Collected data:
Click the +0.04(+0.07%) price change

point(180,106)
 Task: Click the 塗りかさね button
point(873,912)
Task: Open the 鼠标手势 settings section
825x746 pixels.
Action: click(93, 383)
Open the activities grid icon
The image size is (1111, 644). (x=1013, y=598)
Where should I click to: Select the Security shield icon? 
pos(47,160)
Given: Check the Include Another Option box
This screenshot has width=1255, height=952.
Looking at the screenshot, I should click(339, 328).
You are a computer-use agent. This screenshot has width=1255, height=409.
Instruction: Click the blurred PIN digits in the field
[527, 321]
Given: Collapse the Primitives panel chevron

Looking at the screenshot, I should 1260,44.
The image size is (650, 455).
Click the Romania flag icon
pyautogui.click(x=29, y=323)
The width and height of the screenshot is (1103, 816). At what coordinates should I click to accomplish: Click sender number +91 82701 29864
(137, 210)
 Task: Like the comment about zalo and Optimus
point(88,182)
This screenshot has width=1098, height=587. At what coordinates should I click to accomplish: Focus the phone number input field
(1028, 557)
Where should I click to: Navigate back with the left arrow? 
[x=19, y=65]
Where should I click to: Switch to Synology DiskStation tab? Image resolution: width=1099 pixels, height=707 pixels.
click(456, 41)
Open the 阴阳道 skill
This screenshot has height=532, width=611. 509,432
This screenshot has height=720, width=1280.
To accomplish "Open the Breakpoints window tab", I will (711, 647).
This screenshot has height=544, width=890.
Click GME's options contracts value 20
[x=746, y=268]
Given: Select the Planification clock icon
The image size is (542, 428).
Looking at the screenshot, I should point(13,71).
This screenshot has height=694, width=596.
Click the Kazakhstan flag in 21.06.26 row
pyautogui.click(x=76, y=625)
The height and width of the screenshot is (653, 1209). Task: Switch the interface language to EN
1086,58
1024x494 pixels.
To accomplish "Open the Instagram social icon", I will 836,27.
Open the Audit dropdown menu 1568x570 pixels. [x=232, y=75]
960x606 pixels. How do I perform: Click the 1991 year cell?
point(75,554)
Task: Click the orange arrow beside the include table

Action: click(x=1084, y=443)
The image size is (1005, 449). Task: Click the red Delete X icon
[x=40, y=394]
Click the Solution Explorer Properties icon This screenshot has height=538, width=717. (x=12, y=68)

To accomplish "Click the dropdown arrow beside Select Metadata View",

What is needed: Please return only the lines from the one that contains "Click the Kazakhstan flag in 21.06.26 row" through the final line of the entries, each exactly as written.

Reply to the exercise:
Click the Kazakhstan flag in 21.06.26 row
pyautogui.click(x=76, y=625)
The height and width of the screenshot is (653, 1209). Task: Switch the interface language to EN
1086,58
1024x494 pixels.
To accomplish "Open the Instagram social icon", I will 836,27.
Open the Audit dropdown menu 1568x570 pixels. [x=232, y=75]
960x606 pixels. How do I perform: Click the 1991 year cell?
point(75,554)
Task: Click the orange arrow beside the include table

Action: click(x=1084, y=443)
The image size is (1005, 449). Task: Click the red Delete X icon
[x=40, y=394]
Click the Solution Explorer Properties icon This screenshot has height=538, width=717. (x=12, y=68)

To accomplish "Click the dropdown arrow beside Select Metadata View",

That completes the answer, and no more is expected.